◆ **ENTRIES**:
● ● ● ● ● ● ●
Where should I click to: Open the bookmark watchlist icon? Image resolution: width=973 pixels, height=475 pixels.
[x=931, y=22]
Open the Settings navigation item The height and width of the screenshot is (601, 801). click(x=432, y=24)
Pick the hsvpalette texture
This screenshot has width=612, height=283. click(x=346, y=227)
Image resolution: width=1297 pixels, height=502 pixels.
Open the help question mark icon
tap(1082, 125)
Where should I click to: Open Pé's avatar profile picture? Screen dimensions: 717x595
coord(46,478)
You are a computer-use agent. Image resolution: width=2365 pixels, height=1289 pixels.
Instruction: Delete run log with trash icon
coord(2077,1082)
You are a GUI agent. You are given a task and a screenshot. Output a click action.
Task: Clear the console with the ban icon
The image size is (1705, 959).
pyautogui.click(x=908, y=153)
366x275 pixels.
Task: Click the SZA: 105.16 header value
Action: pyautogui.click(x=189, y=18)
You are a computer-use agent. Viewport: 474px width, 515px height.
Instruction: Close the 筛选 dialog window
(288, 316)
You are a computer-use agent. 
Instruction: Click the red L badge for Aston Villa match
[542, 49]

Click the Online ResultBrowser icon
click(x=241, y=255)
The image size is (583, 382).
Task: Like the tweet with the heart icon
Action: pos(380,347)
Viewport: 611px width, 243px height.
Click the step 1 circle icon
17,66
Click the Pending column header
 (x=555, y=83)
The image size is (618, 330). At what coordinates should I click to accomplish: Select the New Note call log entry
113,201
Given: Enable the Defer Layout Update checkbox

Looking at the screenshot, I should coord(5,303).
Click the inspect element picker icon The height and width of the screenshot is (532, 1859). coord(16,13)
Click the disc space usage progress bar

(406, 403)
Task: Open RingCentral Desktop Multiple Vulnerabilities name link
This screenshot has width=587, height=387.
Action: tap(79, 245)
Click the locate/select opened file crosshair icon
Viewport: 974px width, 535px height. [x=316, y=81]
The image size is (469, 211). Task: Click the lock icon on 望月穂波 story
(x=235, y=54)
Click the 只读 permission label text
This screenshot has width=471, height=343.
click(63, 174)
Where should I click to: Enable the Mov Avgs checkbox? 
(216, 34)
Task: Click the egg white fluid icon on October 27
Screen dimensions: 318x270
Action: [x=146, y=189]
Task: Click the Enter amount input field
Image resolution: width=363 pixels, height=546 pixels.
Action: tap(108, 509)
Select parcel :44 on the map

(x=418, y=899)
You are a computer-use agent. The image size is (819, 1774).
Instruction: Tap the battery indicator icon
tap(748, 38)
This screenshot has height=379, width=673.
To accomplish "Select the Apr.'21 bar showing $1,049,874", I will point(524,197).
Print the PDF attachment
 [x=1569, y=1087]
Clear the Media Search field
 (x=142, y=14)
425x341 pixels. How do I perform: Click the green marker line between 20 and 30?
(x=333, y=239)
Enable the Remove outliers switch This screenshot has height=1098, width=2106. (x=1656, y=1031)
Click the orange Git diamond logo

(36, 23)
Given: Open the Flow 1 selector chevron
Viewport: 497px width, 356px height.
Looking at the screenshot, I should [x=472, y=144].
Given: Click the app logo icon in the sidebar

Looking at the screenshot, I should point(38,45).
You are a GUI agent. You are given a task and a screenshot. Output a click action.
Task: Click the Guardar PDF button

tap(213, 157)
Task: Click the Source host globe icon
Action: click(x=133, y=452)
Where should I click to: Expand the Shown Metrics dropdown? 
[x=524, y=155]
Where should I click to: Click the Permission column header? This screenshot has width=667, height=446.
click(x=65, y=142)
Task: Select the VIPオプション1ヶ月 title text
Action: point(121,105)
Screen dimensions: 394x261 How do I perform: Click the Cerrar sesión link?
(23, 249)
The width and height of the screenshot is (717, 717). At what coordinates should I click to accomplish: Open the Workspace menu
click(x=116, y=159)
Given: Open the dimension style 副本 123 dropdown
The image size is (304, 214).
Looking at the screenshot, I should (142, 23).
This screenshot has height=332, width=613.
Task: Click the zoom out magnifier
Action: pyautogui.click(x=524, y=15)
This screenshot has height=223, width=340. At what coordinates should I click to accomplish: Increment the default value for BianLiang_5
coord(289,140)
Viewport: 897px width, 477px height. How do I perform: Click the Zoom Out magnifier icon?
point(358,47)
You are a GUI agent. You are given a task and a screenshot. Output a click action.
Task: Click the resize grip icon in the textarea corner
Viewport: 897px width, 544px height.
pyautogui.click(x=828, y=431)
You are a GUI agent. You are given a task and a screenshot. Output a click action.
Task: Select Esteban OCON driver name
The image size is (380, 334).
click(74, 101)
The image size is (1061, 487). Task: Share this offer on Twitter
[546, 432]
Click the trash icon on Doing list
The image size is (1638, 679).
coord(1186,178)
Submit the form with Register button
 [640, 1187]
● ● ● ● ● ● ●
◆ **GIVEN PROBLEM**: Put every line of the listing above into a numbered list, leaving out the blank lines.

◆ **FINISHED ANSWER**:
1. Where should I click to: Open the bookmark watchlist icon? Image resolution: width=973 pixels, height=475 pixels.
2. [x=931, y=22]
3. Open the Settings navigation item The height and width of the screenshot is (601, 801). click(x=432, y=24)
4. Pick the hsvpalette texture
5. This screenshot has width=612, height=283. click(x=346, y=227)
6. Image resolution: width=1297 pixels, height=502 pixels.
7. Open the help question mark icon
8. tap(1082, 125)
9. Where should I click to: Open Pé's avatar profile picture? Screen dimensions: 717x595
10. coord(46,478)
11. You are a computer-use agent. Image resolution: width=2365 pixels, height=1289 pixels.
12. Instruction: Delete run log with trash icon
13. coord(2077,1082)
14. You are a GUI agent. You are given a task and a screenshot. Output a click action.
15. Task: Clear the console with the ban icon
16. The image size is (1705, 959).
17. pyautogui.click(x=908, y=153)
18. 366x275 pixels.
19. Task: Click the SZA: 105.16 header value
20. Action: pyautogui.click(x=189, y=18)
21. You are a computer-use agent. Viewport: 474px width, 515px height.
22. Instruction: Close the 筛选 dialog window
23. (288, 316)
24. You are a computer-use agent. 
25. Instruction: Click the red L badge for Aston Villa match
26. [542, 49]
27. Click the Online ResultBrowser icon
28. click(x=241, y=255)
29. The image size is (583, 382).
30. Task: Like the tweet with the heart icon
31. Action: pos(380,347)
32. Viewport: 611px width, 243px height.
33. Click the step 1 circle icon
34. 17,66
35. Click the Pending column header
36.  (x=555, y=83)
37. The image size is (618, 330). At what coordinates should I click to accomplish: Select the New Note call log entry
38. 113,201
39. Given: Enable the Defer Layout Update checkbox
40. Looking at the screenshot, I should coord(5,303).
41. Click the inspect element picker icon The height and width of the screenshot is (532, 1859). coord(16,13)
42. Click the disc space usage progress bar
43. (406, 403)
44. Task: Open RingCentral Desktop Multiple Vulnerabilities name link
45. This screenshot has width=587, height=387.
46. Action: tap(79, 245)
47. Click the locate/select opened file crosshair icon
48. Viewport: 974px width, 535px height. [x=316, y=81]
49. The image size is (469, 211). Task: Click the lock icon on 望月穂波 story
50. (x=235, y=54)
51. Click the 只读 permission label text
52. This screenshot has width=471, height=343.
53. click(63, 174)
54. Where should I click to: Enable the Mov Avgs checkbox? 
55. (216, 34)
56. Task: Click the egg white fluid icon on October 27
57. Screen dimensions: 318x270
58. Action: [x=146, y=189]
59. Task: Click the Enter amount input field
60. Image resolution: width=363 pixels, height=546 pixels.
61. Action: tap(108, 509)
62. Select parcel :44 on the map
63. (x=418, y=899)
64. You are a computer-use agent. The image size is (819, 1774).
65. Instruction: Tap the battery indicator icon
66. tap(748, 38)
67. This screenshot has height=379, width=673.
68. To accomplish "Select the Apr.'21 bar showing $1,049,874", I will point(524,197).
69. Print the PDF attachment
70.  [x=1569, y=1087]
71. Clear the Media Search field
72.  (x=142, y=14)
73. 425x341 pixels. How do I perform: Click the green marker line between 20 and 30?
74. (x=333, y=239)
75. Enable the Remove outliers switch This screenshot has height=1098, width=2106. (x=1656, y=1031)
76. Click the orange Git diamond logo
77. (36, 23)
78. Given: Open the Flow 1 selector chevron
79. Viewport: 497px width, 356px height.
80. Looking at the screenshot, I should [x=472, y=144].
81. Given: Click the app logo icon in the sidebar
82. Looking at the screenshot, I should point(38,45).
83. You are a GUI agent. You are given a task and a screenshot. Output a click action.
84. Task: Click the Guardar PDF button
85. tap(213, 157)
86. Task: Click the Source host globe icon
87. Action: click(x=133, y=452)
88. Where should I click to: Expand the Shown Metrics dropdown? 
89. [x=524, y=155]
90. Where should I click to: Click the Permission column header? This screenshot has width=667, height=446.
91. click(x=65, y=142)
92. Task: Select the VIPオプション1ヶ月 title text
93. Action: point(121,105)
94. Screen dimensions: 394x261 How do I perform: Click the Cerrar sesión link?
95. (23, 249)
96. The width and height of the screenshot is (717, 717). At what coordinates should I click to accomplish: Open the Workspace menu
97. click(x=116, y=159)
98. Given: Open the dimension style 副本 123 dropdown
99. The image size is (304, 214).
100. Looking at the screenshot, I should (142, 23).
101. This screenshot has height=332, width=613.
102. Task: Click the zoom out magnifier
103. Action: pyautogui.click(x=524, y=15)
104. This screenshot has height=223, width=340. At what coordinates should I click to accomplish: Increment the default value for BianLiang_5
105. coord(289,140)
106. Viewport: 897px width, 477px height. How do I perform: Click the Zoom Out magnifier icon?
107. point(358,47)
108. You are a GUI agent. You are given a task and a screenshot. Output a click action.
109. Task: Click the resize grip icon in the textarea corner
110. Viewport: 897px width, 544px height.
111. pyautogui.click(x=828, y=431)
112. You are a GUI agent. You are given a task and a screenshot. Output a click action.
113. Task: Select Esteban OCON driver name
114. The image size is (380, 334).
115. click(74, 101)
116. The image size is (1061, 487). Task: Share this offer on Twitter
117. [546, 432]
118. Click the trash icon on Doing list
119. The image size is (1638, 679).
120. coord(1186,178)
121. Submit the form with Register button
122.  [640, 1187]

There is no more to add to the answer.